Before introducing the Falcon-XL, Univision modified its existing Falcon-PCI product for a few key OEM customers. One of these customers is American Science and Engineering of Billerica, MA. By taking advantage of the way that FPGA technology can be customized to each application. AS&E has started improving their x-ray based vision systems.
AS&E, founded in 1958, is an industry leader in the use of x-ray technology for the detection of explosives and drugs. Their systems are used for the inspection of baggage, mail, cargo, people and vehicles. One key to AS&Es success is their patented Z®Backscatter technology. This provides a separate profile that makes it easier to identify low-density materials such as drugs, explosives and plastics.
The company serves two principal markets - detection of contraband for Customs agencies and security for both high-risk government facilities and executive offices of Fortune 500 companies. The first product that AS&E adapted to use the Falcon and FPGA combination is their Model 66Z for MailSearch and LobbySearch applications.
The combination of the Falcon-PCI and FPGA technology improved the Model 66Z in a number of areas. First and foremost was the ability to implement custom algorithms designed specifically for this application.
AS&E submitted function definitions to Univision that were programmed into the Xilinx FPGA by Univision engineers. These functions included a new edge enhancement algorithm and zoom function. Other image enhancement features, such as pan, scroll and density expand, were already present in Univisions Falcon Software Toolbox and were easily implemented into AS&Es existing code.
The image enhancement filtering specified by AS&E uses a 7x7 convolution. This high-pass filter enhancement highlights areas of the image with high spatial frequency components, such as circuit boards, wire bundles, guns and knives and other inorganic materials. The density expand function of the system is used to identify organic materials such as plastic explosives and flammable liquids. With the new product, the ability to identify these materials is enhanced.

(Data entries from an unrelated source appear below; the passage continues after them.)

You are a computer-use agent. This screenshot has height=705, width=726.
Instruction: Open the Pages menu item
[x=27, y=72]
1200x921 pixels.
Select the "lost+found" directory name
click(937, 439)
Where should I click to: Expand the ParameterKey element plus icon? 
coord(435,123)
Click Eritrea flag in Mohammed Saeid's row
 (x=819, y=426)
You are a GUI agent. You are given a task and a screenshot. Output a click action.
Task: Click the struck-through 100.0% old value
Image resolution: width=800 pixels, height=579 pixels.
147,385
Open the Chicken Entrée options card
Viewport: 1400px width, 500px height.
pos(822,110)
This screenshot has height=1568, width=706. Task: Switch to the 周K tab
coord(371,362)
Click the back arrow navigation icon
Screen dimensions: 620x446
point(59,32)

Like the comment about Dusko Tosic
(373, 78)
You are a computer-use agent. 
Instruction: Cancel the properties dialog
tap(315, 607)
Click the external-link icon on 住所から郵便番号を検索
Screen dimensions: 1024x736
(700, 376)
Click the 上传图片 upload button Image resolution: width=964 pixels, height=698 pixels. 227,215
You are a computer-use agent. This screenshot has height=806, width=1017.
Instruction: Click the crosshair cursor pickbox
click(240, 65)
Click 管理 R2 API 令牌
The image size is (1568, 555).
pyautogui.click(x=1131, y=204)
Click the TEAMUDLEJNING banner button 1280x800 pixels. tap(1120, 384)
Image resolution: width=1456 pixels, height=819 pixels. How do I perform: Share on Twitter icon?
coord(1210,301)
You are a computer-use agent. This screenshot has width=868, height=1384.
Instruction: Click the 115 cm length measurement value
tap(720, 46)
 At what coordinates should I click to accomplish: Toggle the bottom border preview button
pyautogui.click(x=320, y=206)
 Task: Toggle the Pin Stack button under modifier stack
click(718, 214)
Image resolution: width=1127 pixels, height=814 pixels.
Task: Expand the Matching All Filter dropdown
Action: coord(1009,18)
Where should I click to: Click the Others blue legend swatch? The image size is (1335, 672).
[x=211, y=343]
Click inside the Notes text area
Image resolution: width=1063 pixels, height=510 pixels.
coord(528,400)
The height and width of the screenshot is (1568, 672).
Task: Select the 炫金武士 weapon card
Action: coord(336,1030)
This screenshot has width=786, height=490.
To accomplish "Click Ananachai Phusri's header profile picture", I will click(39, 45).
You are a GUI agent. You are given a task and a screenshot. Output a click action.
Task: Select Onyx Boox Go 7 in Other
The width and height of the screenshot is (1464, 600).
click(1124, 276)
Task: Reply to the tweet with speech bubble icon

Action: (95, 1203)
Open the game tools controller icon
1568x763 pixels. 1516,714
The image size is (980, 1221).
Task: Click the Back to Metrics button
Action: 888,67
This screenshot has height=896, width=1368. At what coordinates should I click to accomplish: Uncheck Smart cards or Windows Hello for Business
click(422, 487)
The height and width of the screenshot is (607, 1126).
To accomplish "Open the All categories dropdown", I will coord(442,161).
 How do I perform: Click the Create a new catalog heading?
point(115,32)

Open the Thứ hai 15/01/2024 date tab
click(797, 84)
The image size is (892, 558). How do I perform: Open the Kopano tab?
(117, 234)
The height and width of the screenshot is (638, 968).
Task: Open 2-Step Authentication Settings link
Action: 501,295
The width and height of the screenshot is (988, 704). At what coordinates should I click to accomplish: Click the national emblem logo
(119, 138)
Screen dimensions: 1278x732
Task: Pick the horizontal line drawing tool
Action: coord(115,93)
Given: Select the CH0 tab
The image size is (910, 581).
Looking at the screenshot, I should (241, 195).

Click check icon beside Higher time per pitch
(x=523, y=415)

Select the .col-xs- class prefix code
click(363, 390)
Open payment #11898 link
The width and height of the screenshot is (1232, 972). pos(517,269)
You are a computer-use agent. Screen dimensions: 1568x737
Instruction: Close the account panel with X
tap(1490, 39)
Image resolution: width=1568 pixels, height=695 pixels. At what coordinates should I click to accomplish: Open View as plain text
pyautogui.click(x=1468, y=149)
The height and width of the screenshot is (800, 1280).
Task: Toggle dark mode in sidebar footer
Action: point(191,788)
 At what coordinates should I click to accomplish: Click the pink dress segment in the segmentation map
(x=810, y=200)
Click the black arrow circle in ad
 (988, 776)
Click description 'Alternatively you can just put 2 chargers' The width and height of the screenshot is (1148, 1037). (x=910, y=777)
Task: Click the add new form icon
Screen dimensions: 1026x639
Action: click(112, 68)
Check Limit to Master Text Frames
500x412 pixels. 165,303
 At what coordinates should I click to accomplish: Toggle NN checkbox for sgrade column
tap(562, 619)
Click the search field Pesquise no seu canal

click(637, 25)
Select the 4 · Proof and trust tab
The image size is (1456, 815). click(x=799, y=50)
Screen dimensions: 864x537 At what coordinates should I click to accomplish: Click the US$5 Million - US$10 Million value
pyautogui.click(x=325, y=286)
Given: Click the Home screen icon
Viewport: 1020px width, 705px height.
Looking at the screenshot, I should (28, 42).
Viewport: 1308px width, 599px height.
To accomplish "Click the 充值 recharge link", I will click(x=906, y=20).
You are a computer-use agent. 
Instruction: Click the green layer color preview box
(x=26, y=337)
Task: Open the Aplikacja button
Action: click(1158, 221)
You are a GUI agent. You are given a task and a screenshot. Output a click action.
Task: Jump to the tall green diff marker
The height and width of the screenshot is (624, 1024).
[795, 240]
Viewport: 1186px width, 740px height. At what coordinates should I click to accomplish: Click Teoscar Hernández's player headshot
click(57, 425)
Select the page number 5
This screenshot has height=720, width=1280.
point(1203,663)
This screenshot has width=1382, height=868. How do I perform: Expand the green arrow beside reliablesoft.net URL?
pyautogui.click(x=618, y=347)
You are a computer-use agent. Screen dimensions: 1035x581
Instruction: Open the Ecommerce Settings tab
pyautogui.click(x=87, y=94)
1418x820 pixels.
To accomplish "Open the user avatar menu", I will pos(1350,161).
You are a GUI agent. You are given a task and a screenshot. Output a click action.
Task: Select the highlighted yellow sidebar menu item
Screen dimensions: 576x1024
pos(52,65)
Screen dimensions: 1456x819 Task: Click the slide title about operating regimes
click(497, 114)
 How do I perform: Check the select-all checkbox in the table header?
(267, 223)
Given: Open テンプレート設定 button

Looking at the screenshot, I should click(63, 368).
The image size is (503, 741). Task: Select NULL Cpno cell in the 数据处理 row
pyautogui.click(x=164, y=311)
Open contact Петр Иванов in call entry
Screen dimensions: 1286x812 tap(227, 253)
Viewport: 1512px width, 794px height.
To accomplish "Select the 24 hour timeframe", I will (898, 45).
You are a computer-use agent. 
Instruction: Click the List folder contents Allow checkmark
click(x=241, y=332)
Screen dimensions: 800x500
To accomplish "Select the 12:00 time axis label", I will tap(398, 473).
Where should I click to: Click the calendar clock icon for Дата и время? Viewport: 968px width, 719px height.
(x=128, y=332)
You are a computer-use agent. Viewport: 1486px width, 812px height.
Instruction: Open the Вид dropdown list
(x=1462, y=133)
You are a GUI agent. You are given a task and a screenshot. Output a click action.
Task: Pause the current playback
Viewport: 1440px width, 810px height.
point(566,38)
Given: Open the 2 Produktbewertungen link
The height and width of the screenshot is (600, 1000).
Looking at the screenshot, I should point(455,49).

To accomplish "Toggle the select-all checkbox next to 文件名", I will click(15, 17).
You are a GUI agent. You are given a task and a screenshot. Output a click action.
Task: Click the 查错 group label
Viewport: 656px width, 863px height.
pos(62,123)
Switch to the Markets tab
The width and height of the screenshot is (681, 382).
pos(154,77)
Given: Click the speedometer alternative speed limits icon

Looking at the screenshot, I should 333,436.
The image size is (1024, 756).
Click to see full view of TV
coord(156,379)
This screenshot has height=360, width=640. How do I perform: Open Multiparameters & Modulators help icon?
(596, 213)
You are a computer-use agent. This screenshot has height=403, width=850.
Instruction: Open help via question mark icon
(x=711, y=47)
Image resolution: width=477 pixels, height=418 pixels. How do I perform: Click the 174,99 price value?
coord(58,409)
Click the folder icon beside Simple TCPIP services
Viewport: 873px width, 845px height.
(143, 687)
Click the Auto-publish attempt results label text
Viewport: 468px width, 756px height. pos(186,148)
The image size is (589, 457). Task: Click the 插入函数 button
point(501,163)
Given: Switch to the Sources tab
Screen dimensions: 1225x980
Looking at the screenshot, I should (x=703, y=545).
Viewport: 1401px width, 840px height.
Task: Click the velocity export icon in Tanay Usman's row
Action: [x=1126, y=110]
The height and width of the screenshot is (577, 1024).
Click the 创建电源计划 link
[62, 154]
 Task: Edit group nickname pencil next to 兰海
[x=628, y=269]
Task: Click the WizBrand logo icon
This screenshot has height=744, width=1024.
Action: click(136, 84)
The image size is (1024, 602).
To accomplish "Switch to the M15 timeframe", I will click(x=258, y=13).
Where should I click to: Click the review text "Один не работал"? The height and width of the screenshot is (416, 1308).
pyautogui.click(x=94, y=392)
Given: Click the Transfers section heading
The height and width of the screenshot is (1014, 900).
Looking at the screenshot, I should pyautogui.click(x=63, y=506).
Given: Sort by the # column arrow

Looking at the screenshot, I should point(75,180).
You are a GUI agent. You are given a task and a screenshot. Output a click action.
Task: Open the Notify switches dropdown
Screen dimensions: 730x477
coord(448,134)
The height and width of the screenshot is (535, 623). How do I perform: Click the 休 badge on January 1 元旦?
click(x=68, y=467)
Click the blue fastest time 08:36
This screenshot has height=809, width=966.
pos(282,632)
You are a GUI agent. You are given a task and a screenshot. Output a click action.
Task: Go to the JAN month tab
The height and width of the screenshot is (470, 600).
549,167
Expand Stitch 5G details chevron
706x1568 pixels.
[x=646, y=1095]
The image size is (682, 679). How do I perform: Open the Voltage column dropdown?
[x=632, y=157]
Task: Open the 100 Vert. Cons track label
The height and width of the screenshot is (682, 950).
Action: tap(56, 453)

Another advantage to the new system is that it is much more compact. Prior to moving to FPGA technology, AS&E used seven boards in their Model 66Z. This included four boards controlling two framebuffers and (RS-170 video) displays, one edge enhancement board and two preamplifier boards. In the new system, a single Falcon board controls both (VGA) displays and contains a Xilinx FPGA for edge enhancement. A separate data acquisition board connects to the Falcon for a total of only two boards in the new system.
By reducing the number of boards from seven to two, AS&E realized across the board savings in time and money for their Model 66Z. The new systems, which were first installed a year ago, take less time to set up and test. The cabling is simplified and maintenance is easier. Power issues and bus traffic conflicts have been eliminated. The reduction in the number of boards allows a smaller passive backplane to be used as well as reducing inventory requirements.
The nature of FPGA technology has also created systems that can be upgraded in the field as algorithms are enhanced or refined. This has Jamie Tanch, a Senior Software Engineer at AS&E, very excited. "As we move forward," says Tanch, "we will be doing a lot more complicated filtering operations. It will be a great advantage not to redo the system for different types of convolution and image processing algorithms."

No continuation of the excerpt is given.